● **Aim of the task**
Exactly transcribe the span of lines from the one containing "심지 (57, 371)" through the final line of the entries, inclusive, and nothing outside it. Exclude the pictures.

● **Saved data entries**
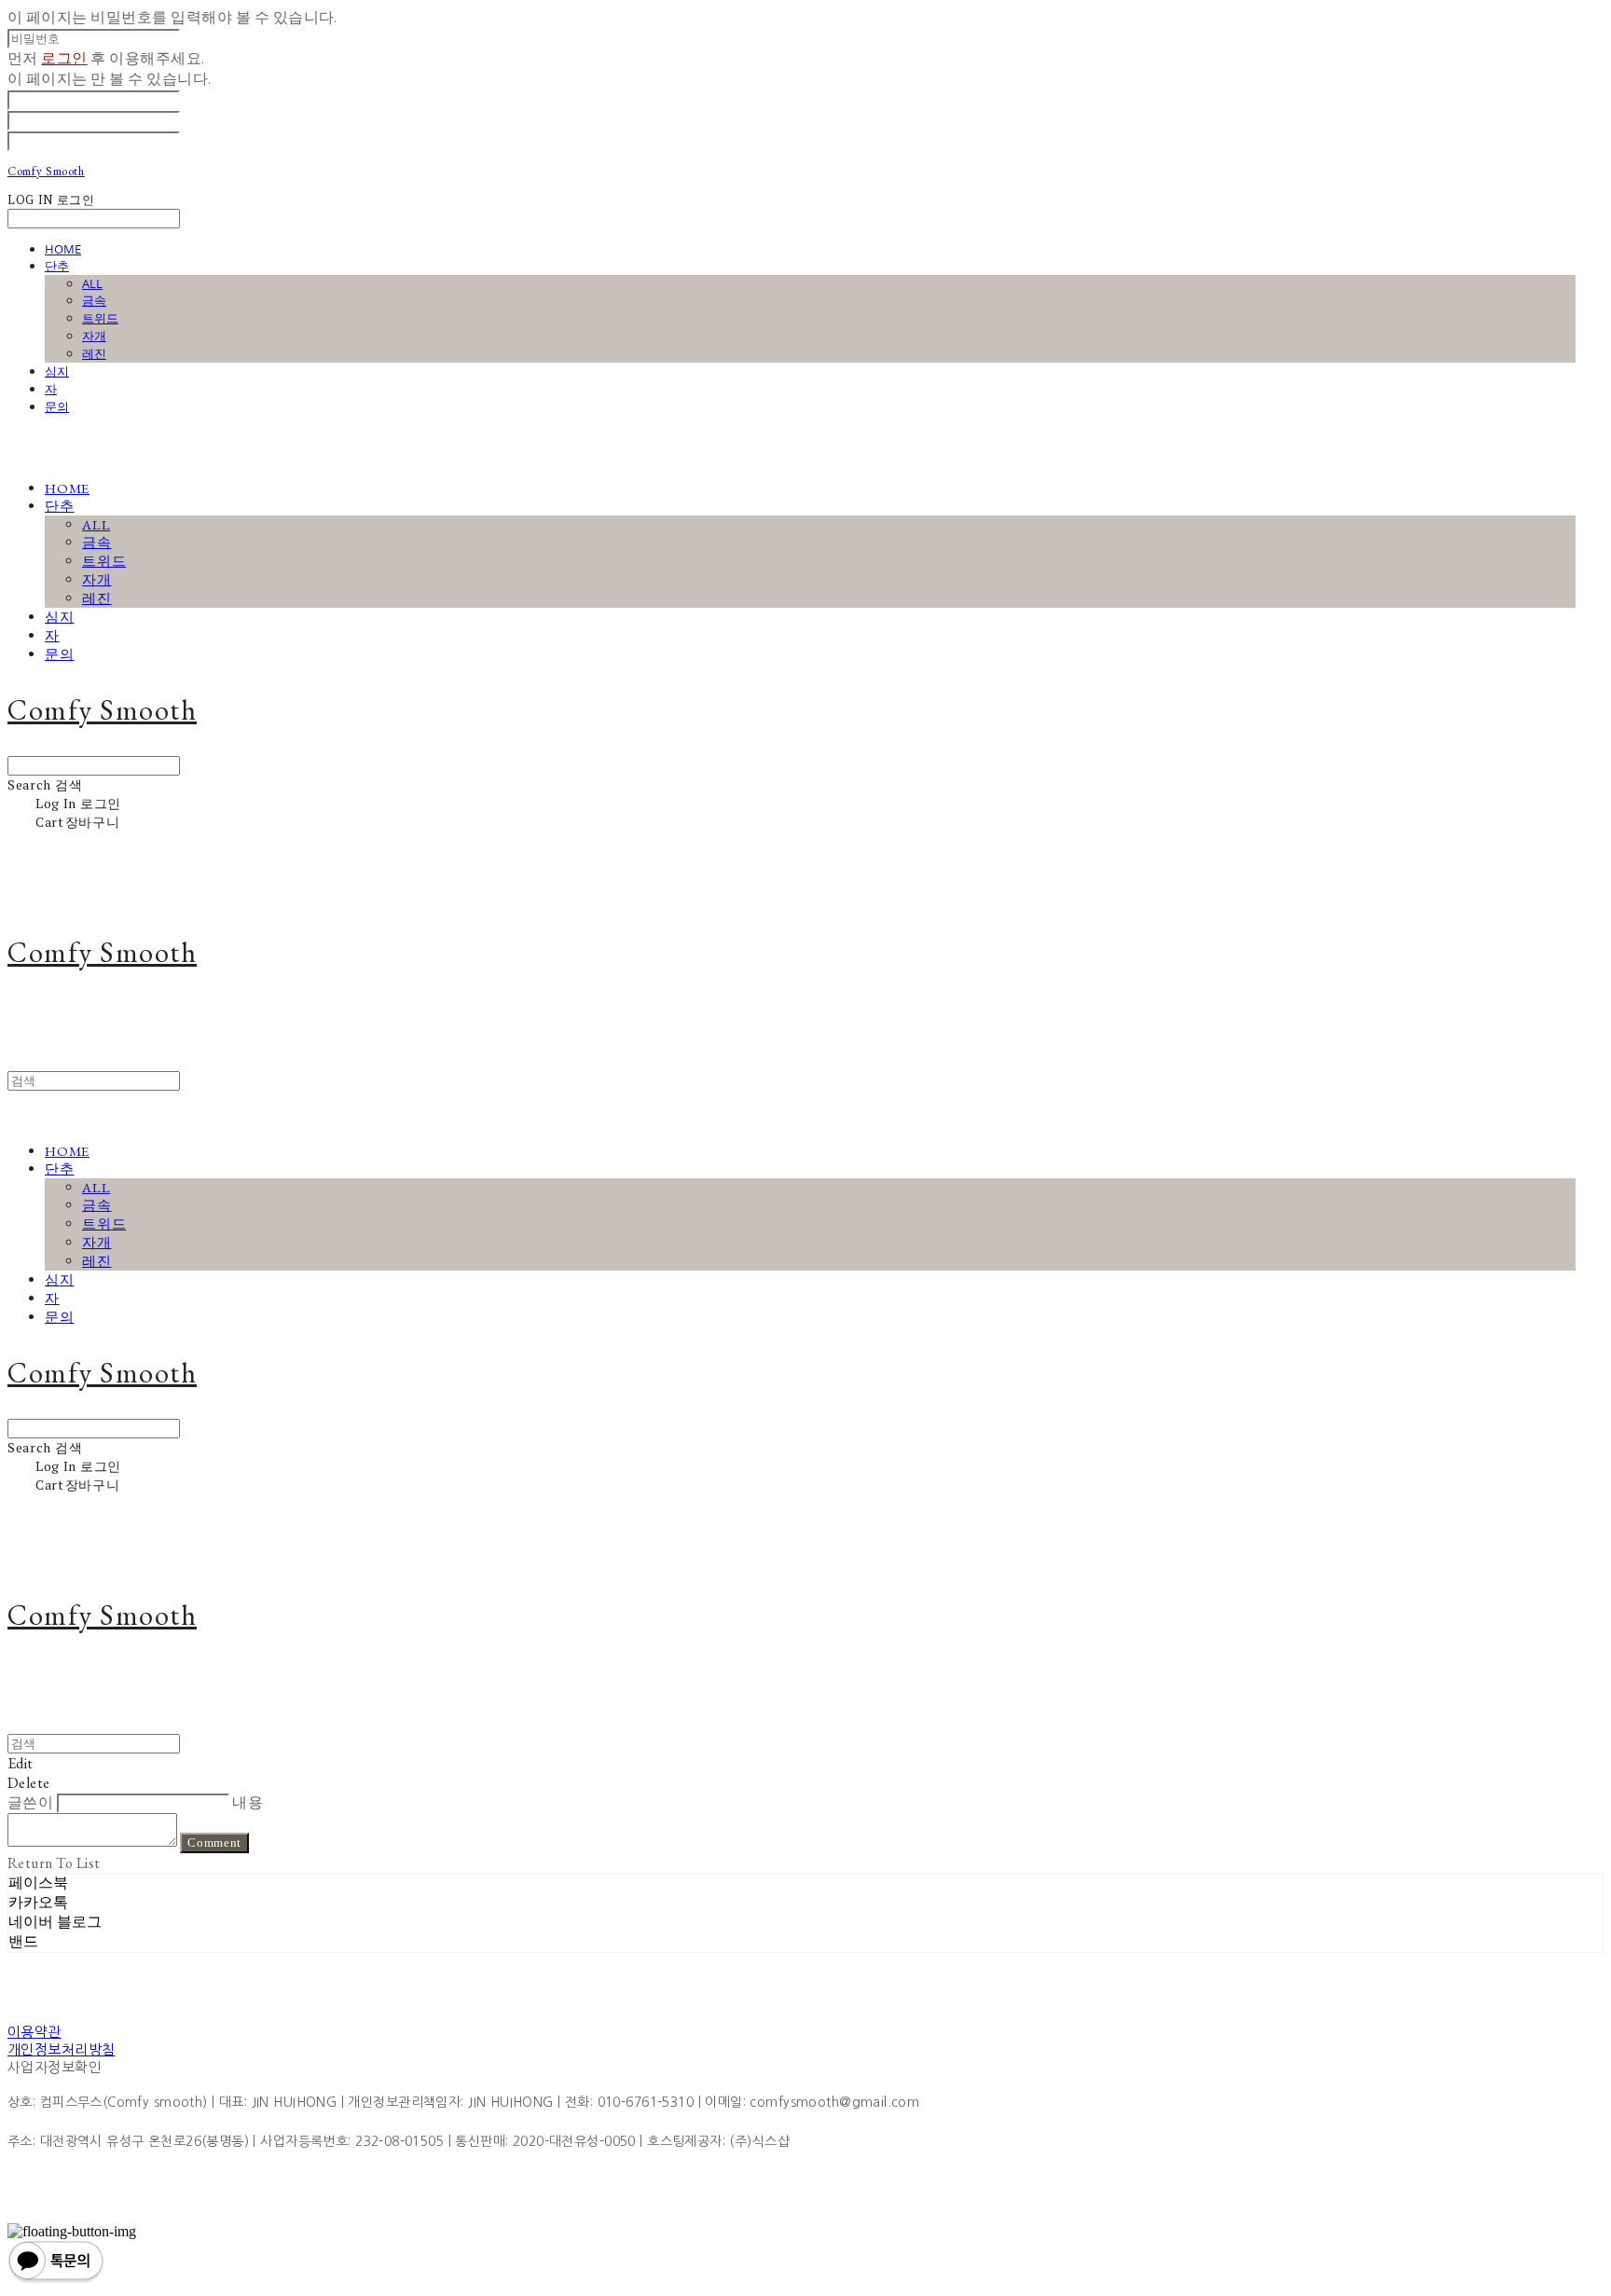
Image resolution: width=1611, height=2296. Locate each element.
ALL (92, 283)
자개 (94, 335)
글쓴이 (30, 1802)
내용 (247, 1802)
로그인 (64, 58)
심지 (57, 371)
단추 (57, 265)
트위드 (100, 317)
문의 (57, 406)
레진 (94, 353)
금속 (94, 300)
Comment (214, 1842)
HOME (63, 249)
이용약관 (34, 2032)
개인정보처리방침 (61, 2049)
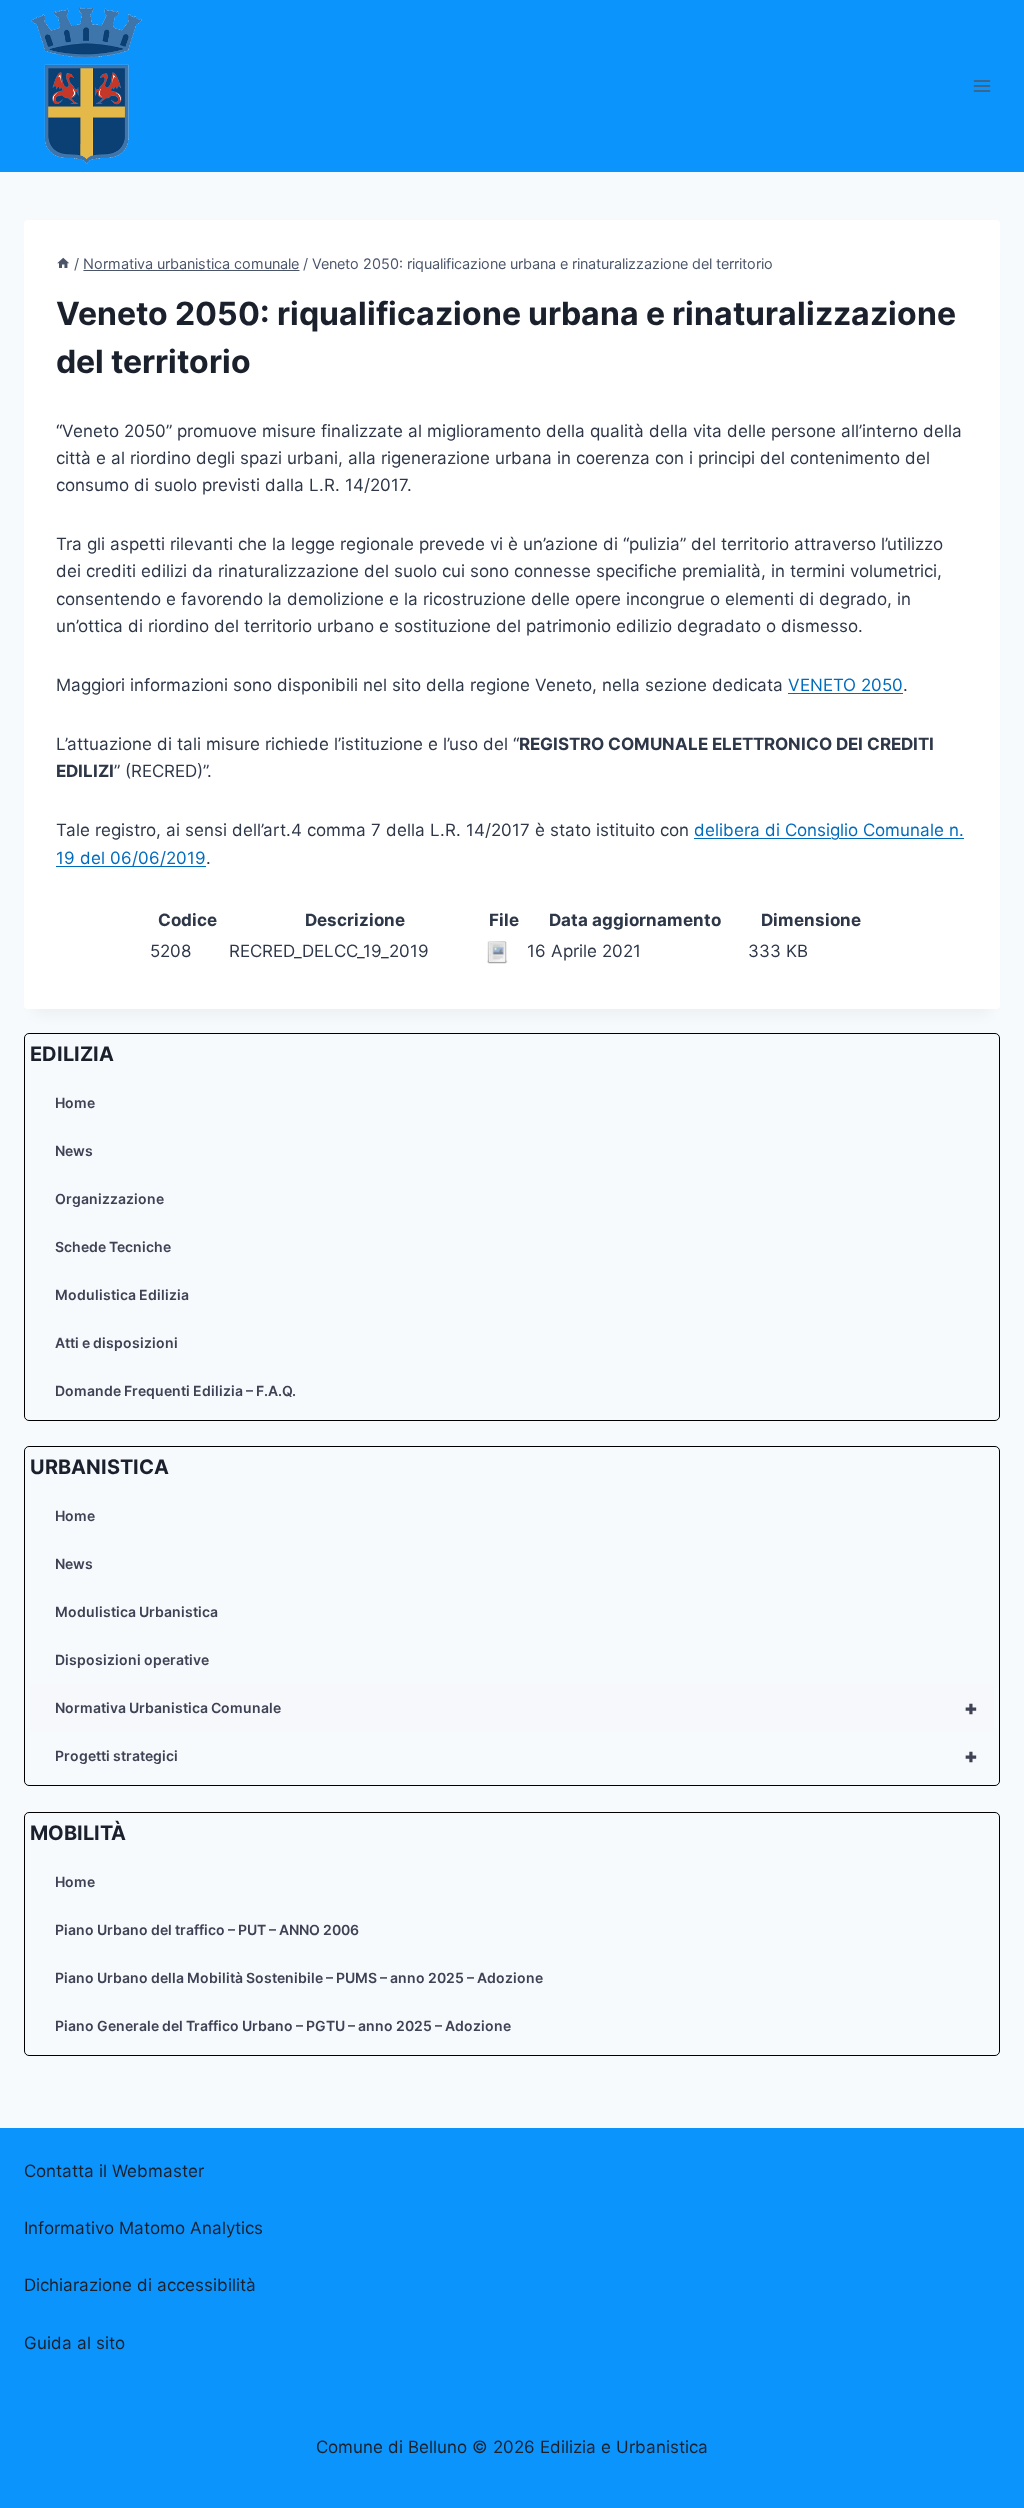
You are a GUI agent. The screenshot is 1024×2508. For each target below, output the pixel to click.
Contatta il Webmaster (114, 2171)
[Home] (63, 263)
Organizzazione (109, 1198)
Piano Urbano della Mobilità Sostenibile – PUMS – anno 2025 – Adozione (299, 1977)
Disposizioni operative (132, 1659)
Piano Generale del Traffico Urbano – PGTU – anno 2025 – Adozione (283, 2025)
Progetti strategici (516, 1756)
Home (75, 1102)
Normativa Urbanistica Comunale (516, 1708)
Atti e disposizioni (116, 1342)
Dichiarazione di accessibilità (140, 2285)
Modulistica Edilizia (122, 1294)
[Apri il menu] (981, 85)
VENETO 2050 (845, 685)
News (74, 1150)
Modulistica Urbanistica (136, 1611)
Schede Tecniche (113, 1246)
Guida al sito (74, 2343)
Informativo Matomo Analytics (143, 2228)
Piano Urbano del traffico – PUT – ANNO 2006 (207, 1929)
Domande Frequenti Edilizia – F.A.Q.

● **Worked solution**
심지 (57, 371)
단추 (57, 265)
트위드 (100, 317)
문의 (57, 406)
레진 (94, 353)
금속 (94, 300)
Comment (214, 1842)
HOME (63, 249)
이용약관 (34, 2032)
개인정보처리방침 (61, 2049)
You are a GUI agent. The screenshot is 1024×2508. For each target below, output the pixel to click.
Contatta il Webmaster (114, 2171)
[Home] (63, 263)
Organizzazione (109, 1198)
Piano Urbano della Mobilità Sostenibile – PUMS – anno 2025 – Adozione (299, 1977)
Disposizioni operative (132, 1659)
Piano Generale del Traffico Urbano – PGTU – anno 2025 – Adozione (283, 2025)
Progetti strategici (516, 1756)
Home (75, 1102)
Normativa Urbanistica Comunale (516, 1708)
Atti e disposizioni (116, 1342)
Dichiarazione di accessibilità (140, 2285)
Modulistica Edilizia (122, 1294)
[Apri il menu] (981, 85)
VENETO 2050 (845, 685)
News (74, 1150)
Modulistica Urbanistica (136, 1611)
Schede Tecniche (113, 1246)
Guida al sito (74, 2343)
Informativo Matomo Analytics (143, 2228)
Piano Urbano del traffico – PUT – ANNO 2006 (207, 1929)
Domande Frequenti Edilizia – F.A.Q.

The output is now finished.